• **WORK ITEM**
All lines from the one that mentions "This screenshot has width=558, height=392." through the last of the entries below must be copied exactly, with both ends kept.

• **EXTRACTED INFORMATION**
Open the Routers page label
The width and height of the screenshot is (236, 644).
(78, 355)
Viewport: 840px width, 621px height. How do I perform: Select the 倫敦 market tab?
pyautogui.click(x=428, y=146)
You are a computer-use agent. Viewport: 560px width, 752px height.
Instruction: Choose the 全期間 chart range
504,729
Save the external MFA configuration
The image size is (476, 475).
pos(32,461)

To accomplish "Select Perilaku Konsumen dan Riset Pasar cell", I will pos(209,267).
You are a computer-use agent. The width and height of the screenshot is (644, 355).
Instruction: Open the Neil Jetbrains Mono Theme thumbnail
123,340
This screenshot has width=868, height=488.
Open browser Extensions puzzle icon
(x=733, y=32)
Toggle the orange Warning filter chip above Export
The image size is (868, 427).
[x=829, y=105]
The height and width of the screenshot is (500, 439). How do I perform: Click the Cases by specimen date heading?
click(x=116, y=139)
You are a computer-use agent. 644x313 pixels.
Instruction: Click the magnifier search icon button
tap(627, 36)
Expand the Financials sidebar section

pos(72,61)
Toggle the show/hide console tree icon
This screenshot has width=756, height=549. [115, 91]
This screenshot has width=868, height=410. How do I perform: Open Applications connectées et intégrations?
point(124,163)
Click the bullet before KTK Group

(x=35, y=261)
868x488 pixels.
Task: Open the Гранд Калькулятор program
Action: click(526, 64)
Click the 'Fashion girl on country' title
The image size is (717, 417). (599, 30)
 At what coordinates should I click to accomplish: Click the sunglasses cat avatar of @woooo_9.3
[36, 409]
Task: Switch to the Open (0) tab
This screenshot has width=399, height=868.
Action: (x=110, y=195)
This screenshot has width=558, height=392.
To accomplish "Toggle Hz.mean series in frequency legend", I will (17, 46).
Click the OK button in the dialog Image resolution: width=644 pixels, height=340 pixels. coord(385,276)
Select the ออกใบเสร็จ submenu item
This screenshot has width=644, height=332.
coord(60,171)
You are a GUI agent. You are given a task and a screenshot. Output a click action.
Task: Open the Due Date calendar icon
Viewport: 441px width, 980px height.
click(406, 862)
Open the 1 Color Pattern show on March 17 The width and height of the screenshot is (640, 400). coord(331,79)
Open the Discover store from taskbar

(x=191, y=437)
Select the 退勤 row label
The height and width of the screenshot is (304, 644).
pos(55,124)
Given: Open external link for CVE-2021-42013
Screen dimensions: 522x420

• **SOLUTION FOR THIS TASK**
This screenshot has width=558, height=392.
To accomplish "Toggle Hz.mean series in frequency legend", I will (17, 46).
Click the OK button in the dialog Image resolution: width=644 pixels, height=340 pixels. coord(385,276)
Select the ออกใบเสร็จ submenu item
This screenshot has width=644, height=332.
coord(60,171)
You are a GUI agent. You are given a task and a screenshot. Output a click action.
Task: Open the Due Date calendar icon
Viewport: 441px width, 980px height.
click(406, 862)
Open the 1 Color Pattern show on March 17 The width and height of the screenshot is (640, 400). coord(331,79)
Open the Discover store from taskbar

(x=191, y=437)
Select the 退勤 row label
The height and width of the screenshot is (304, 644).
pos(55,124)
Given: Open external link for CVE-2021-42013
Screen dimensions: 522x420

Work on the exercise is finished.